I’ve said it before and I’ll say it again: I love cliches.
But before you run off to report me to your English teacher or editor (tattle-tale), let me clarify:
I love cliches with the kind of affection people bestow upon puppies and kittens. And while puppies and kittens can be very effective persuaders, they don’t work for every audience or in every situation. I’m not saying you should necessarily use cliches (or puppies and kittens) in your writing.
My fondness for cliches is born of awe. Once, long ago, they weren’t cliches. They were original expressions that either by extreme brilliance or happy accident said something JUST RIGHT, and their meaning resonated with us. And we loved them so much, we adopted them.
Oh, I know. We get tired of hearing them, like the “new” jokes a first-grader brings home from school.

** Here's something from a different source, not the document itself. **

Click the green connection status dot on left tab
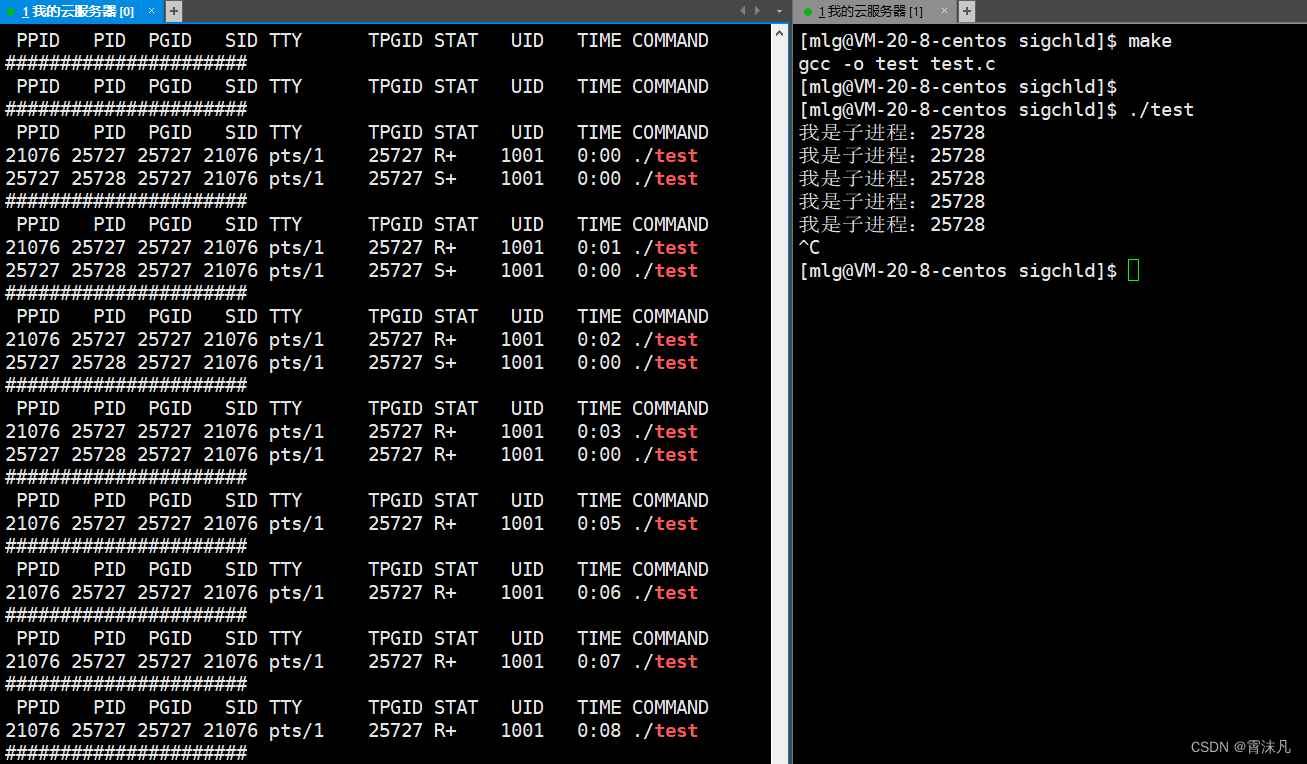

But that actually makes my point. Think, for a moment, about the chicken that crossed the road. It’s still delightful to any 7-year-old hearing it for the first time. So simple, and yet so exquisitely unexpected:
To get to the other side. To get to the other side!
So yes, in general, avoid cliches in your writing, but let’s not be smug. When was the last time you wrote something so good it was absorbed by humankind? The originators of these colorful expressions did what any writer wants to do: to give voice and structure to thought, to communicate and to connect, and to get to the other side.